We're staying at a wonderful hotel about half an hour walk from the main city, which is fine with me - I can walk off all those spring rolls. Speaking of food, first plan on the agenda was find dinner, we'd read about a fantastic night market just north of the Old City. Blisters firmly plastered we headed off on foot down Th Huay Kaew to Th Mani Nopharat/Th Chang Pheuak. Oh my days! What a sight for sore, hungry eyes - every conceivable Thai food known to mankind was laid out, glistening, before our eyes. We shared several plates from different vendors, trying crispy duck with rice and pickled kale, pad Thai and pork with rice. Appetites sated and bellies full we started the long walk home, stopping at a random shopping mall meets night market en route to meet Superman in a phone box and buy me a bubble tea.
Next up on the itinerary was the Elephant Nature Park which I was very excited about. Part of the reason for choosing this particular park was because we'd found out it was very ethical and that they treated their elephants well. Thailand has a long history of animal cruelty and abuse, this is now changing, but there's still some way to go.

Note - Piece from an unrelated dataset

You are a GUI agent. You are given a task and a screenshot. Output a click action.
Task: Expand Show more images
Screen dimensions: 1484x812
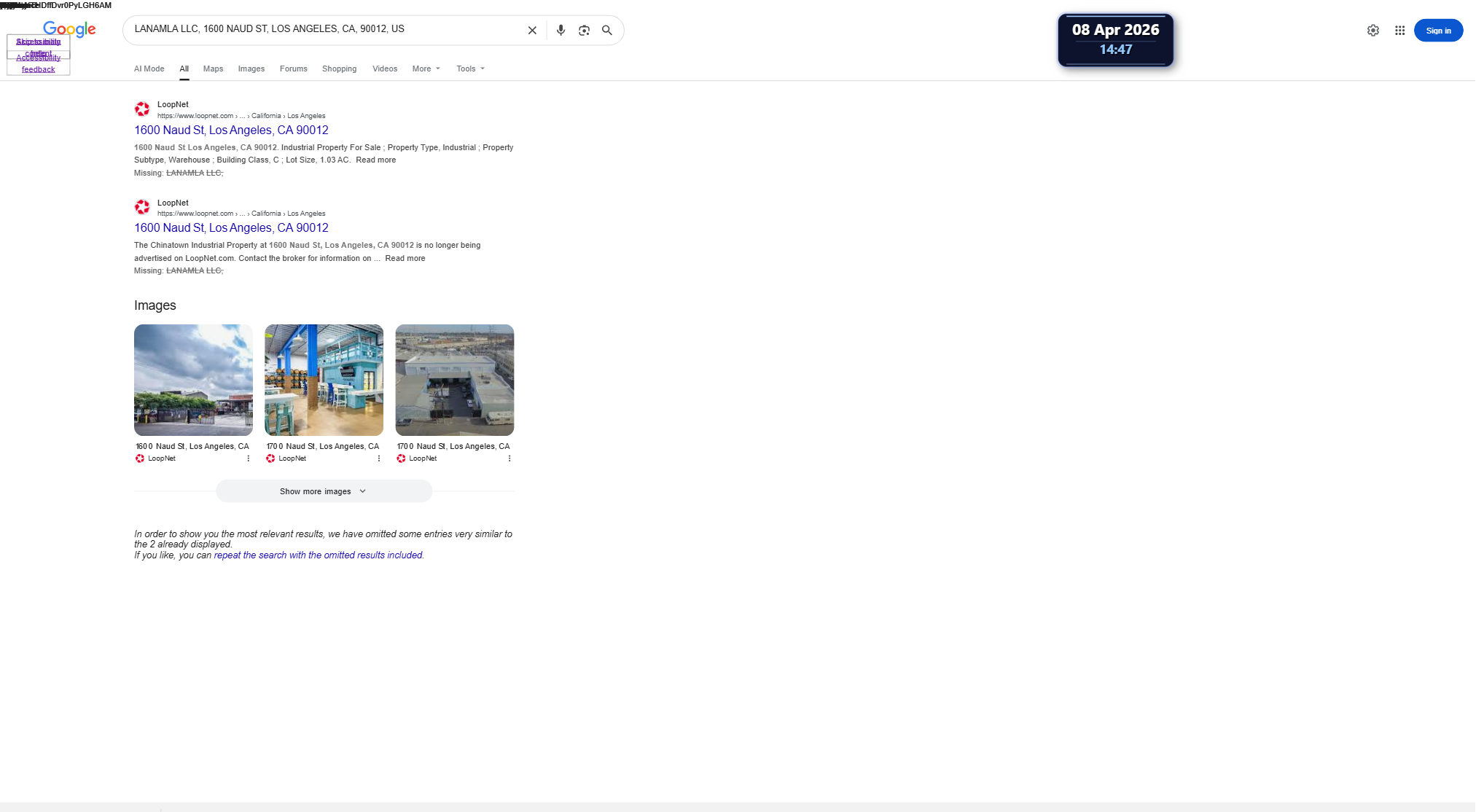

En route we watched an information video to get a feel for the issue of elephant brutality in Thailand, why it's such a problem, and what you can do personally to combat this. Through the video we met a lady called Lek, who set up the sanctuary in the 1990's. They also take in stray cats and dogs which wander the park. The sanctuary depends on a team of volunteers to keep running - something that Mark and would like to consider in the future if we're in this part of the world again.
It was truly an illuminating experience and some of the stories we heard were very sad. There was one particular elephant whose baby died when hit by a truck. Ever since then, every time she hears a truck, she charges at it. Just how much this park has transformed the lives of these elephants is tremendous. One moment that sticks in my head, we met Lek, the lady who set up the park. She was standing in the enclosure and one of the younger elephants ran up to her just to give her a cuddle. I've never seen anything like that. Incredible.

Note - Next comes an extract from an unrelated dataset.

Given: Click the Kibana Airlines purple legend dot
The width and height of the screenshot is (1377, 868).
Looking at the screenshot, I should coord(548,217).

We headed back to Chiang Mai, clutching a souvenir wooden elephant hand carved by a mahmout, babbling about what an incredible day we'd had. We then headed to Th Nimmanhaemin in search of dinner, got sidetracked by an amazing craft market, then headed onwards to Hong Tauw Inn in search of authentic North Thai cuisine. Naem Thod (deep fried fermented pork), Kaeng Thiao Waan Kai (green curry with chicken), Narm Phrigh Kapi Pla Too Thod (northern style curry with fried thai mackeral - very spicy!) and Kaeng Long Lay (actually I might have written that one down wrong - no snickering at the back. This was a pork curry with herbs). Say all those twice very fast. It was lovely and if you're ever in the area - do go. Their iced coffee is fab too.